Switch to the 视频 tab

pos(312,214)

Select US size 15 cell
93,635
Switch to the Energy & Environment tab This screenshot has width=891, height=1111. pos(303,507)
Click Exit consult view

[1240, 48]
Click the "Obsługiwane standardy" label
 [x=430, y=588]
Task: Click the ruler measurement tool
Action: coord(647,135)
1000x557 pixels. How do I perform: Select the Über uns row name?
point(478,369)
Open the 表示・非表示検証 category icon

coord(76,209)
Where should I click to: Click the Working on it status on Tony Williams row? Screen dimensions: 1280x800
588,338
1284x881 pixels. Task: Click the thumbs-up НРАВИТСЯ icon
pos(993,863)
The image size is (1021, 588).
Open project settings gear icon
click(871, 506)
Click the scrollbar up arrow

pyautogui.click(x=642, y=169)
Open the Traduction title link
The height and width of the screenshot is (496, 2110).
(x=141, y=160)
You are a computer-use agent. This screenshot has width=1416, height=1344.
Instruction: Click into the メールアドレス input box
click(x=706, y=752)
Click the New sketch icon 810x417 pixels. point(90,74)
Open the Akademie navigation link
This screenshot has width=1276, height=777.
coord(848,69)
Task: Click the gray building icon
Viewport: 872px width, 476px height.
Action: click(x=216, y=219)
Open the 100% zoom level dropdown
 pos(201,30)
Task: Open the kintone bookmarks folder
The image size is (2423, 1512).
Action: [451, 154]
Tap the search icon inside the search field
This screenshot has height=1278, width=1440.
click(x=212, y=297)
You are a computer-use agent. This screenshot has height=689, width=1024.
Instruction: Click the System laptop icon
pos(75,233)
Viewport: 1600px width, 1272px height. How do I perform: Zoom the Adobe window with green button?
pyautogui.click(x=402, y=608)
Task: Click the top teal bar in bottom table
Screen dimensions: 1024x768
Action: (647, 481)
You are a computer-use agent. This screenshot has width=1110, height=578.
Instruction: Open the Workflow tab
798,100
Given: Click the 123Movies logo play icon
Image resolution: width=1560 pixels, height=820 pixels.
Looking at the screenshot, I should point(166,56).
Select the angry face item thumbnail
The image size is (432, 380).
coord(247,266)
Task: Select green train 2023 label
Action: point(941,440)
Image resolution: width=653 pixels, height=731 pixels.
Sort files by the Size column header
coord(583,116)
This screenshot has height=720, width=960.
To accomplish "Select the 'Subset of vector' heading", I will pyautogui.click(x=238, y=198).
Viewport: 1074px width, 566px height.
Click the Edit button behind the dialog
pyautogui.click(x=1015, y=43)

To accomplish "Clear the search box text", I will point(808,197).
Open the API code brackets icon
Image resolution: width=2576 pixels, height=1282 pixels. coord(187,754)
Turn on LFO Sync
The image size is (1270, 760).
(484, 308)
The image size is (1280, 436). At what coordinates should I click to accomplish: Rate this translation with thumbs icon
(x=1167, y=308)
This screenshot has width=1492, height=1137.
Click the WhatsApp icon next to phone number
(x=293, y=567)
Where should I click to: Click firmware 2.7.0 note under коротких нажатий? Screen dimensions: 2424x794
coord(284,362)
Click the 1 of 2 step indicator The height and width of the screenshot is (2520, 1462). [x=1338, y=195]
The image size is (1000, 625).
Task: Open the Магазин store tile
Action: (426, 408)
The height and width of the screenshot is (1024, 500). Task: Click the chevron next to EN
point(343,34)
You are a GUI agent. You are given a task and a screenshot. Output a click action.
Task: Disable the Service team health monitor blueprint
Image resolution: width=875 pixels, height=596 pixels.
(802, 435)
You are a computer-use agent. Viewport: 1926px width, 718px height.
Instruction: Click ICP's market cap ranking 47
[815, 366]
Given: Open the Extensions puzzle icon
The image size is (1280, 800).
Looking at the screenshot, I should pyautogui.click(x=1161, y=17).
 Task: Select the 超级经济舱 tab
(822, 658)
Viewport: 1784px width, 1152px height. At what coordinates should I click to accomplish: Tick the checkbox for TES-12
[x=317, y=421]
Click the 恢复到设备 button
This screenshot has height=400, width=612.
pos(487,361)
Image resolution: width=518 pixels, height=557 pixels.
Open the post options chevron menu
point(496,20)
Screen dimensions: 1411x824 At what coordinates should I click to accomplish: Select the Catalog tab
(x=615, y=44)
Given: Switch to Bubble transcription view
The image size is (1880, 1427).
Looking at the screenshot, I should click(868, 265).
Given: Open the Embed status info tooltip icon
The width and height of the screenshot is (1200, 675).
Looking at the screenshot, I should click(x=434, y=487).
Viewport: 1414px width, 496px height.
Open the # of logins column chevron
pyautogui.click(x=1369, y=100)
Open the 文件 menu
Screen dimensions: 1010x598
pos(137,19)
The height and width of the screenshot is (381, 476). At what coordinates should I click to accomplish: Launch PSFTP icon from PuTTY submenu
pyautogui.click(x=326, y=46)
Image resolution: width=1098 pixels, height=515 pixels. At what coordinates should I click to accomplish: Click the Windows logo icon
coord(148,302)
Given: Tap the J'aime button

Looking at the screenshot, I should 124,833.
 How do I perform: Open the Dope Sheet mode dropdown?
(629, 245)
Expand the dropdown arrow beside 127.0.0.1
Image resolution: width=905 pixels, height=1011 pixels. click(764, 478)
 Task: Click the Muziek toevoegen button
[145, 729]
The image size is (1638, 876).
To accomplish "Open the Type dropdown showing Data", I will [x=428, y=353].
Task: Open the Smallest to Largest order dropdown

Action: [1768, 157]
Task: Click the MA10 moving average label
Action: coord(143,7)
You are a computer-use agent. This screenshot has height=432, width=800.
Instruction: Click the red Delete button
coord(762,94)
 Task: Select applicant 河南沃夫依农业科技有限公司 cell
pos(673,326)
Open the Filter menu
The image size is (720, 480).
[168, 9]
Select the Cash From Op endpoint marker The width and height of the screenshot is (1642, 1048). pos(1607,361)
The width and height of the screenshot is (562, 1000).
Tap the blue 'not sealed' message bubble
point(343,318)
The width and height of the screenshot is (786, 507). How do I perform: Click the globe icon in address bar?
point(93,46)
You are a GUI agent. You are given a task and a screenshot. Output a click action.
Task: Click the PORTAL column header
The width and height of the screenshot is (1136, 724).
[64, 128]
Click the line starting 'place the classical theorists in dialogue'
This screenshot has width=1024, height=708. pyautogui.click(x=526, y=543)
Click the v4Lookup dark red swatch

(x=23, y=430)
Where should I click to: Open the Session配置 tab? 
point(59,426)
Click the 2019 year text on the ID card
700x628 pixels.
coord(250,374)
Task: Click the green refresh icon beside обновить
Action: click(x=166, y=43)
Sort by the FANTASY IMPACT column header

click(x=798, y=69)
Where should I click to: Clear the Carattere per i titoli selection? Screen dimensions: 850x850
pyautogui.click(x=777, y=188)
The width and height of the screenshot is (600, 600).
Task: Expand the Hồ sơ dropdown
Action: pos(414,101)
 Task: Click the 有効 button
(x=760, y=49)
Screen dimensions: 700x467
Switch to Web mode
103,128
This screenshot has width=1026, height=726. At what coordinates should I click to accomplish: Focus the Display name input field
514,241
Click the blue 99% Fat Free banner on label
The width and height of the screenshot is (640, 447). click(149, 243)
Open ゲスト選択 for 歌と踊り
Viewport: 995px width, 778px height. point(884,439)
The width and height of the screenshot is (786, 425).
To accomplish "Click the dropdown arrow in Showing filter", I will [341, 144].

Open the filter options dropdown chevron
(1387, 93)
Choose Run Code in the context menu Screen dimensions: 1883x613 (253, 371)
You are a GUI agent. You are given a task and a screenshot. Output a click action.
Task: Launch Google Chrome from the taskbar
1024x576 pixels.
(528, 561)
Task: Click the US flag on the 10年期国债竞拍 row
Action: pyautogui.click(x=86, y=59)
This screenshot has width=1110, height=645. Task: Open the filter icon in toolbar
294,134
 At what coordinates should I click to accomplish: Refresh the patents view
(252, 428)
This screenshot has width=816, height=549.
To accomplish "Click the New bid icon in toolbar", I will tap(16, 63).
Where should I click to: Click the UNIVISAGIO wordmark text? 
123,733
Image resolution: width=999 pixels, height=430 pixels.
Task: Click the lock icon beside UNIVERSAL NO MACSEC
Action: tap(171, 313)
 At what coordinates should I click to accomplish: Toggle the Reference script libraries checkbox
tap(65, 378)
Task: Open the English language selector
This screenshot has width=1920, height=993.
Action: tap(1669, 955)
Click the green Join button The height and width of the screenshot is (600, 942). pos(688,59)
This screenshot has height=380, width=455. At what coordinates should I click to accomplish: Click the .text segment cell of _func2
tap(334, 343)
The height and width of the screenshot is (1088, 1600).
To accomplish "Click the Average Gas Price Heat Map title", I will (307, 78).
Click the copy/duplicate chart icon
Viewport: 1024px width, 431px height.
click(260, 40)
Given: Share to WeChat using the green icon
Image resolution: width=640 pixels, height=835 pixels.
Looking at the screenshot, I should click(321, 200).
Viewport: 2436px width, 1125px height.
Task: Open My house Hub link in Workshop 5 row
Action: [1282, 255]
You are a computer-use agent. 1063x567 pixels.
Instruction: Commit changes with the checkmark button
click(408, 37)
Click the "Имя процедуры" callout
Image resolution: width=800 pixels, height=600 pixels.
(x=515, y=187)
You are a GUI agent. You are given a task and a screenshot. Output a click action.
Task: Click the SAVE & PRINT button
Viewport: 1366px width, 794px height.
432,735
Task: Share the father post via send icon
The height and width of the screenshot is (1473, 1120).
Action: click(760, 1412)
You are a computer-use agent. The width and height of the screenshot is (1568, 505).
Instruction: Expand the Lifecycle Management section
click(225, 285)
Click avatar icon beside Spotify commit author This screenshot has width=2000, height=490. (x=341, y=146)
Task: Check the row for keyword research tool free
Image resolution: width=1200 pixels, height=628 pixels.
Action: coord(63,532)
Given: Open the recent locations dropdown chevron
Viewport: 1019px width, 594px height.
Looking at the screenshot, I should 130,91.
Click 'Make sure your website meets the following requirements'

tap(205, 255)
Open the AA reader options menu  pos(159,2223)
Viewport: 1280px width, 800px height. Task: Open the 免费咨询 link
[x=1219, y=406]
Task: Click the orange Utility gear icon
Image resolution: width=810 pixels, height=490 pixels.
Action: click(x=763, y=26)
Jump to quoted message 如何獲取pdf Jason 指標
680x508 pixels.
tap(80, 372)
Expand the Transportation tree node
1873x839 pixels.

★ ★ ★ ★

**WORK INSTRUCTION**
Find the word "agent" in the entries, then copy out every line that has it.

**OUTPUT OF THE TASK**
You are a computer-use agent. This screenshot has width=1416, height=1344.
You are a computer-use agent. This screenshot has height=689, width=1024.
You are a computer-use agent. This screenshot has width=1110, height=578.
You are a GUI agent. You are given a task and a screenshot. Output a click action.
You are a computer-use agent. Viewport: 1926px width, 718px height.
You are a computer-use agent. This screenshot has height=432, width=800.
You are a GUI agent. You are given a task and a screenshot. Output a click action.
You are a GUI agent. You are given a task and a screenshot. Output a click action.
You are a computer-use agent. 1063x567 pixels.
You are a GUI agent. You are given a task and a screenshot. Output a click action.
You are a computer-use agent. The width and height of the screenshot is (1568, 505).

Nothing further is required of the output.